Task brief
Everything from the line holding "At what coordinates should I click to accomplish: Open" through the end of the records should be printed exactly, apart from the pictures.

****************

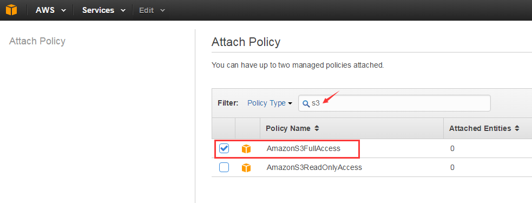Focus the policy search field containing s3
The height and width of the screenshot is (203, 532).
(x=394, y=103)
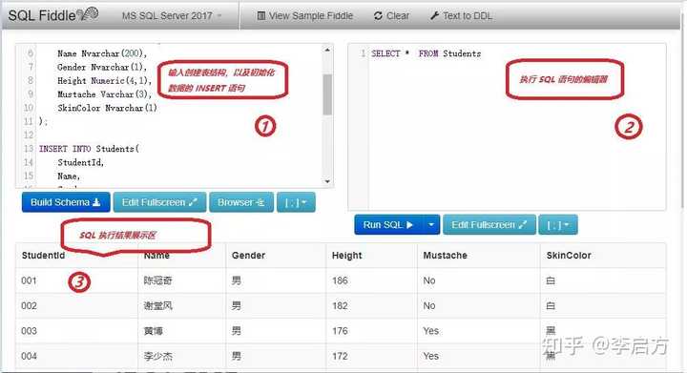Click the Text to DDL wrench icon

434,16
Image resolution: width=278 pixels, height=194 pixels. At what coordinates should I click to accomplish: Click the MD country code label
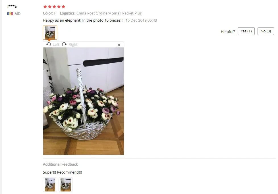17,14
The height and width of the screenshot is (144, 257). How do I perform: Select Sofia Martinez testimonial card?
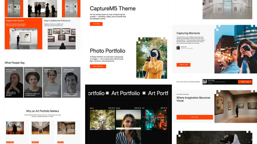pos(52,82)
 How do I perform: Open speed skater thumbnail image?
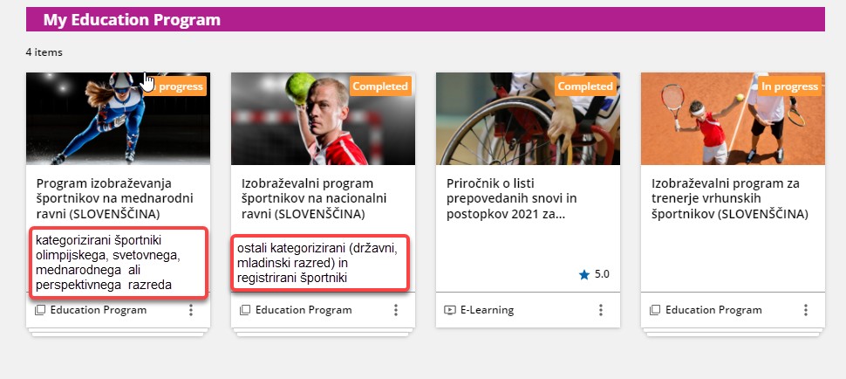coord(118,119)
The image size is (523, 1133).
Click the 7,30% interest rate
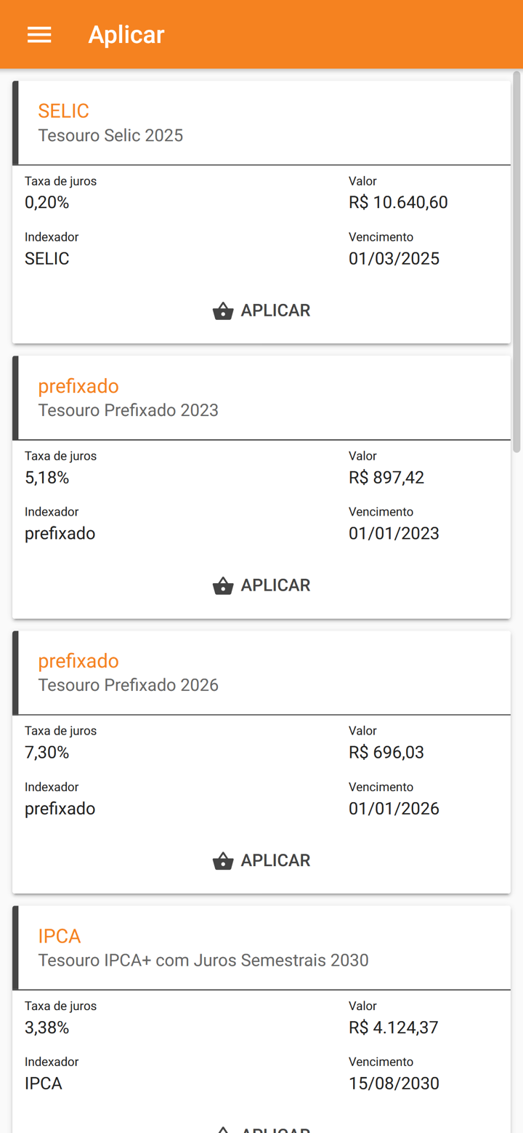click(46, 752)
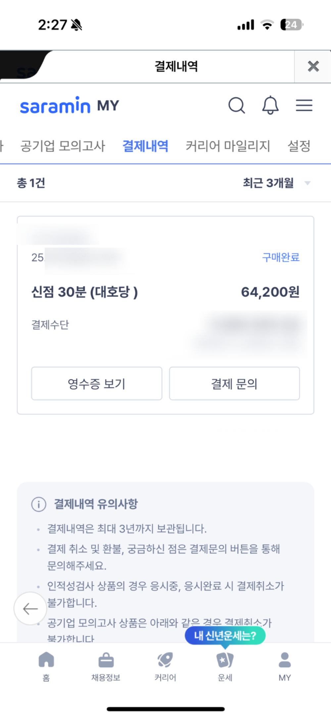Viewport: 331px width, 718px height.
Task: Close the 결제내역 page with X
Action: click(x=313, y=67)
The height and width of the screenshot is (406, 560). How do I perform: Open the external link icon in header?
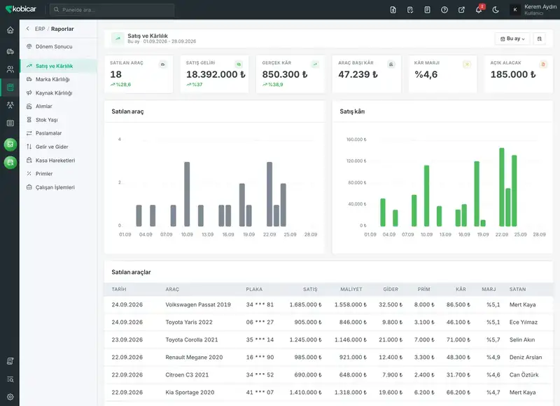pos(461,10)
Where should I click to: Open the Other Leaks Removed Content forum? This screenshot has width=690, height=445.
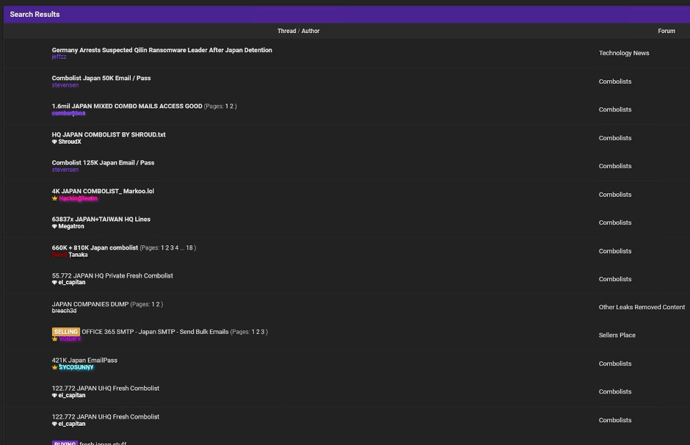tap(642, 307)
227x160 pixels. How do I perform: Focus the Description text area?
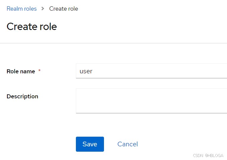tap(151, 101)
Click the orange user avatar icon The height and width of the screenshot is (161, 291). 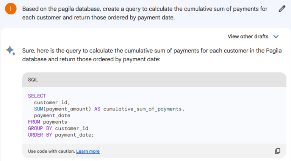11,9
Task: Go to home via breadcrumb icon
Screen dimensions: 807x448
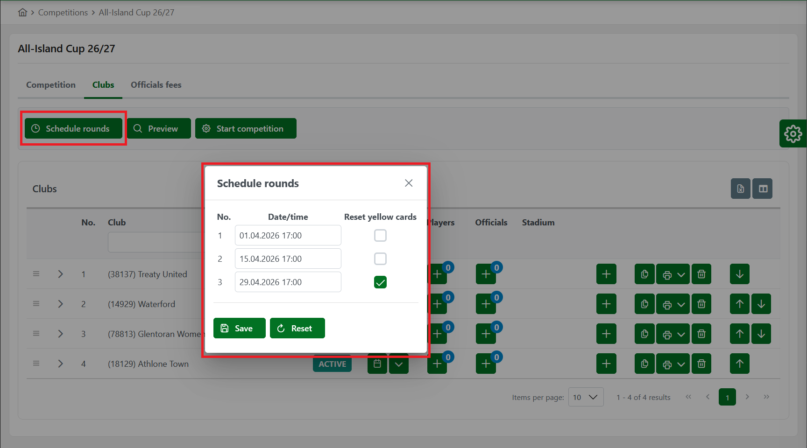Action: (22, 13)
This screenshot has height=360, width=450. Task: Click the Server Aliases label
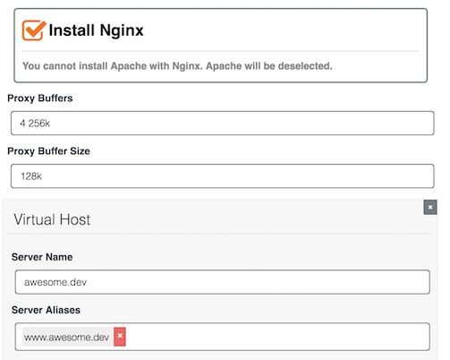pyautogui.click(x=46, y=310)
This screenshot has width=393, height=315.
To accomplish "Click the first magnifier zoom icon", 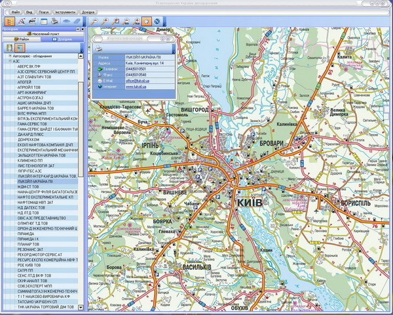I will tap(94, 21).
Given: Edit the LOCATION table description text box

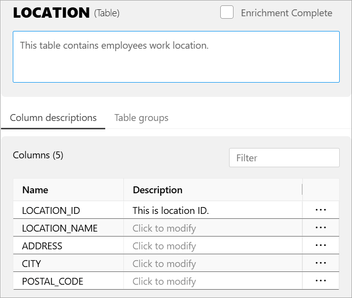Looking at the screenshot, I should [x=176, y=57].
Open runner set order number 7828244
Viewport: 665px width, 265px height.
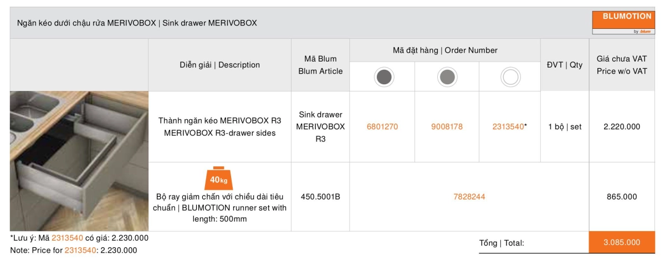(x=469, y=196)
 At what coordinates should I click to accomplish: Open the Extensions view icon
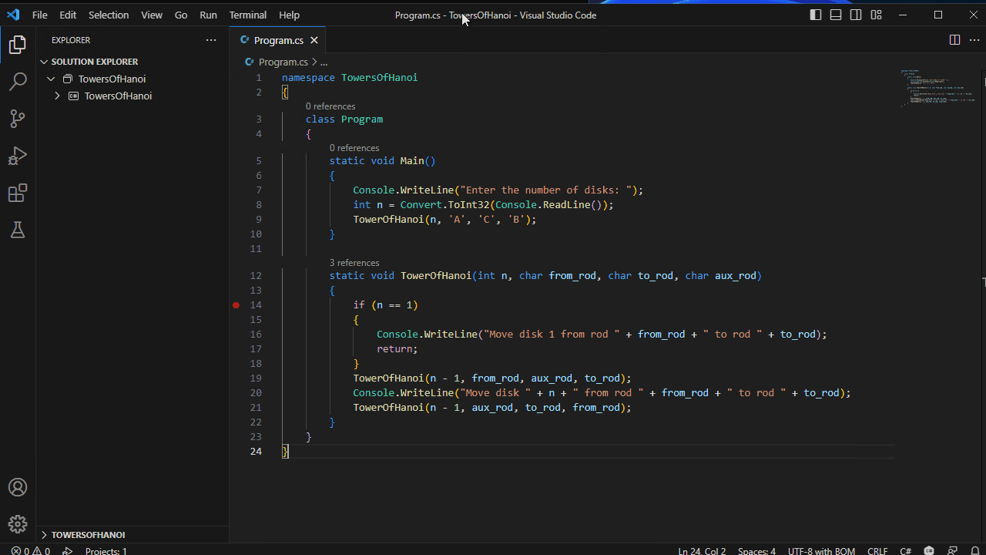(x=18, y=193)
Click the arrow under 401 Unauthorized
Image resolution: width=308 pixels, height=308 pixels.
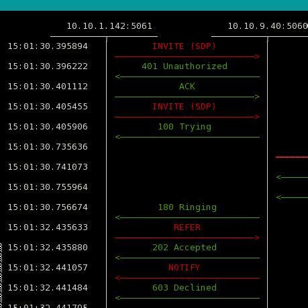tap(187, 76)
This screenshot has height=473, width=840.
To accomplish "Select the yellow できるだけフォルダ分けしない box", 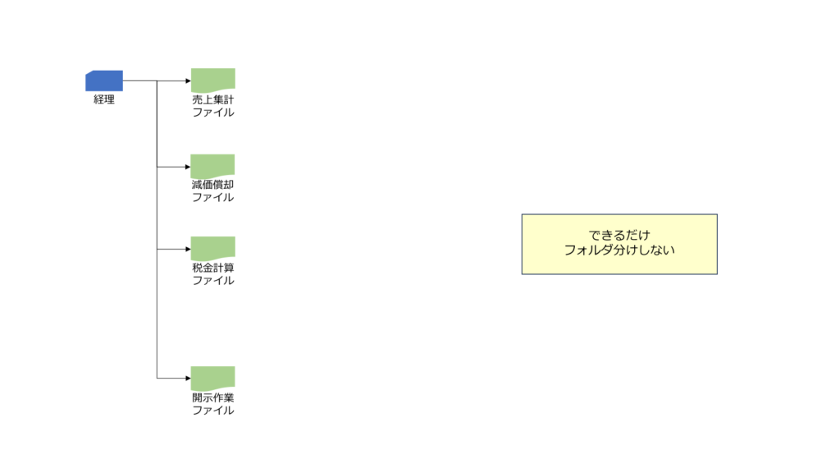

****************

Answer to this problem
 At what coordinates should I click to accomplish: Open the Extensions view icon
(x=18, y=193)
Click the arrow under 401 Unauthorized
Image resolution: width=308 pixels, height=308 pixels.
tap(187, 76)
This screenshot has height=473, width=840.
To accomplish "Select the yellow できるだけフォルダ分けしない box", 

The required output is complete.